A simulation study comparing supertree and combined analysis methods using SMIDGen

  • Authors:
  • M. Shel Swenson;François Barbançon;C. Randal Linder;Tandy Warnow

  • Affiliations:
  • Department of Mathematics, The University of Texas at Austin;Microsoft, Redmond, WA;Section of Integrative Biology, The University of Texas at Austin;Department of Computer Sciences, The University of Texas at Austin

  • Venue:
  • WABI'09 Proceedings of the 9th international conference on Algorithms in bioinformatics
  • Year:
  • 2009

Quantified Score

Hi-index 0.00

Visualization

Abstract

Supertree methods comprise one approach to reconstructing large molecular phylogenies given estimated source trees for overlapping subsets of the entire set of taxa. These source trees are combined into a single supertree on the full set of taxa using various algorithmic techniques, with the most common being matrix representation with parsimony (MRP). When the data allow, the competing approach is a combined analysis (also known as a "supermatrix" or "total evidence" approach) whereby the different sequence data matrices for each of the different subsets of taxa are concatenated into a single supermatrix, and a tree is estimated on that supermatrix.
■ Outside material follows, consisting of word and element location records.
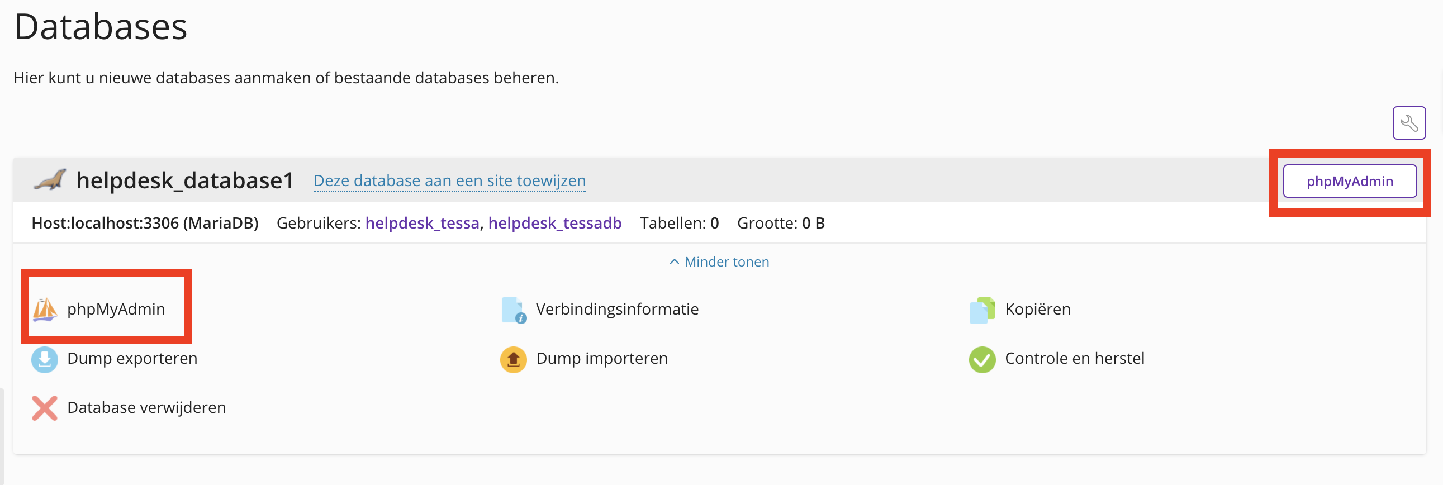The image size is (1443, 485).
Task: Open the helpdesk_tessadb user link
Action: [x=555, y=223]
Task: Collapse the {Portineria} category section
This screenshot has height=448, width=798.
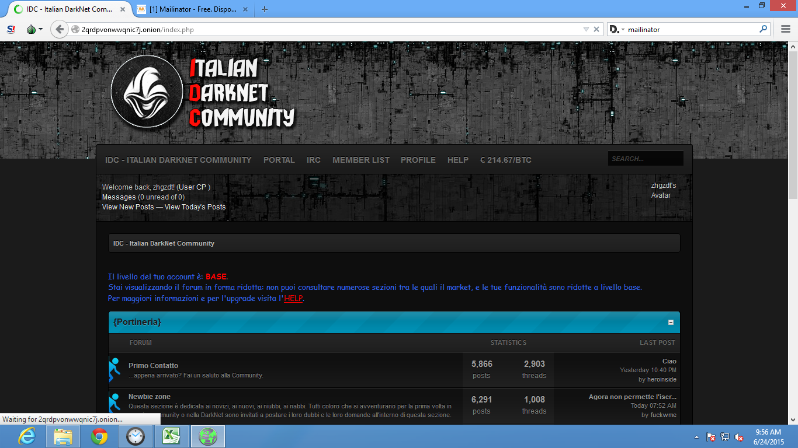Action: (671, 322)
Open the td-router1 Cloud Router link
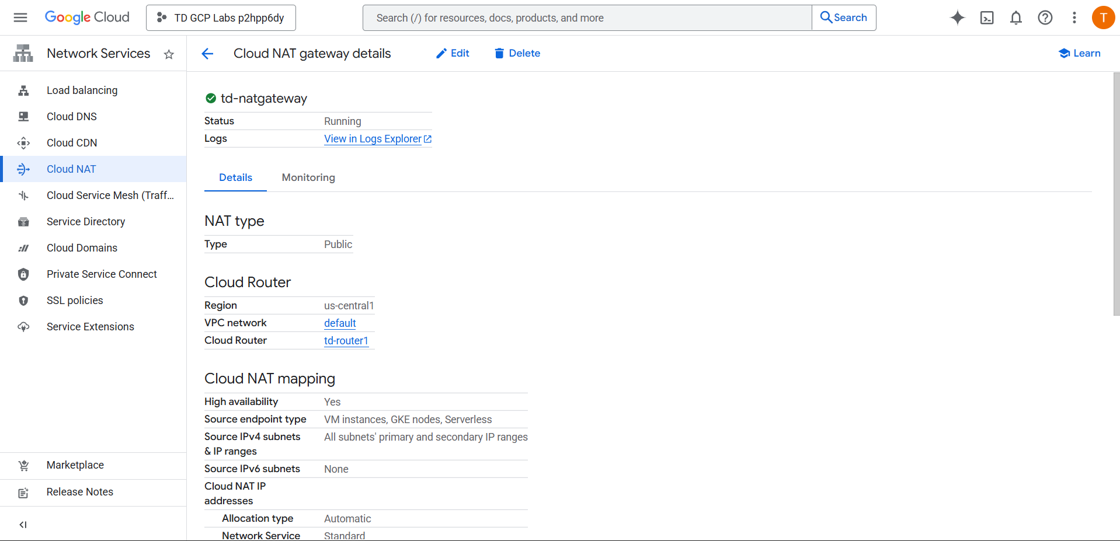Image resolution: width=1120 pixels, height=541 pixels. pyautogui.click(x=346, y=341)
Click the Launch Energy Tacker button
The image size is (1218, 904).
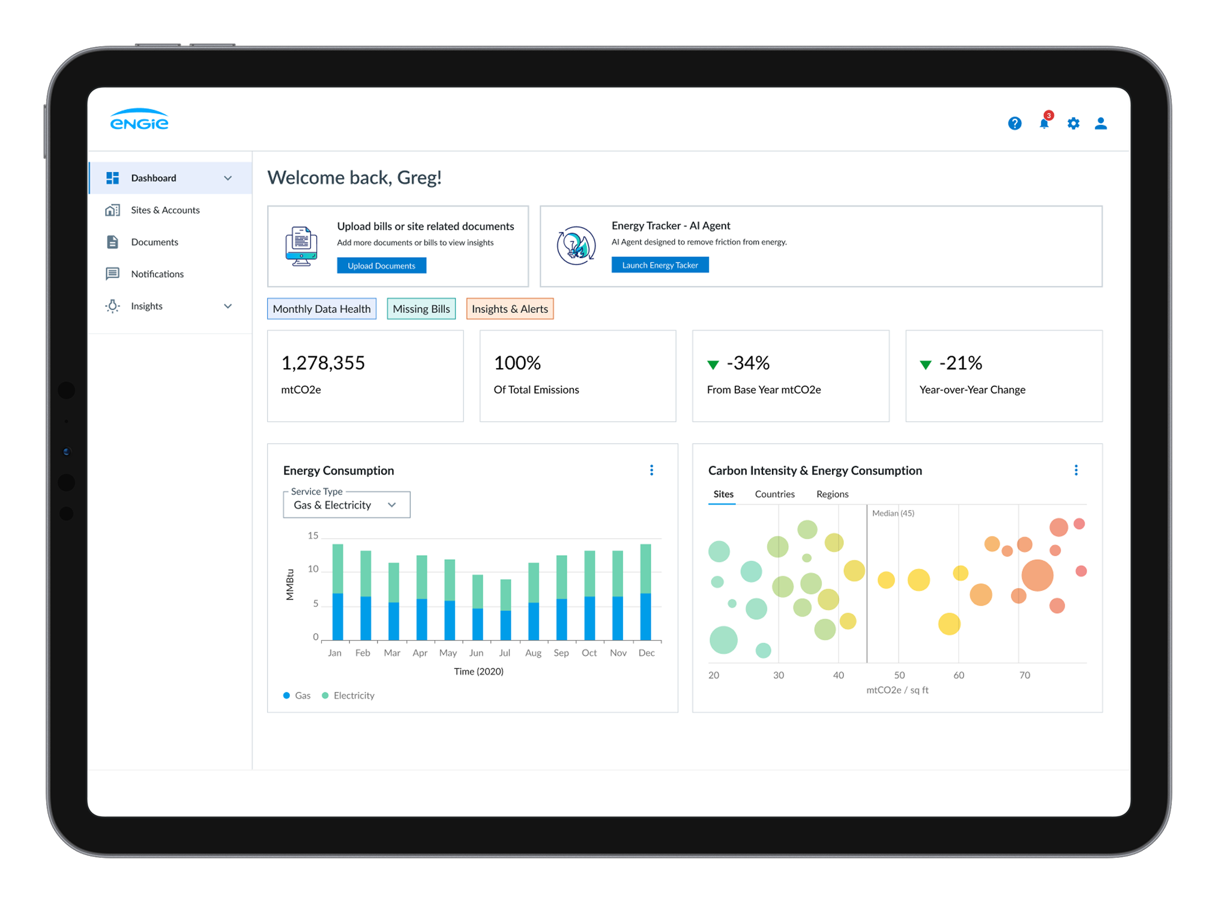coord(660,265)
In this paper, we report an extensive simulation study comparing the supertree methods MRP and weighted MRP against combined analysis methods on large model trees, using a novel simulation methodology (Super-Method Input Data Generator, or SMIDGen), which better reflects biological processes and the practices of systematists. This study shows that combined analysis based upon maximum likelihood outperforms all the other methods, giving especially big improvements when the largest subtree does not contain most of the taxa.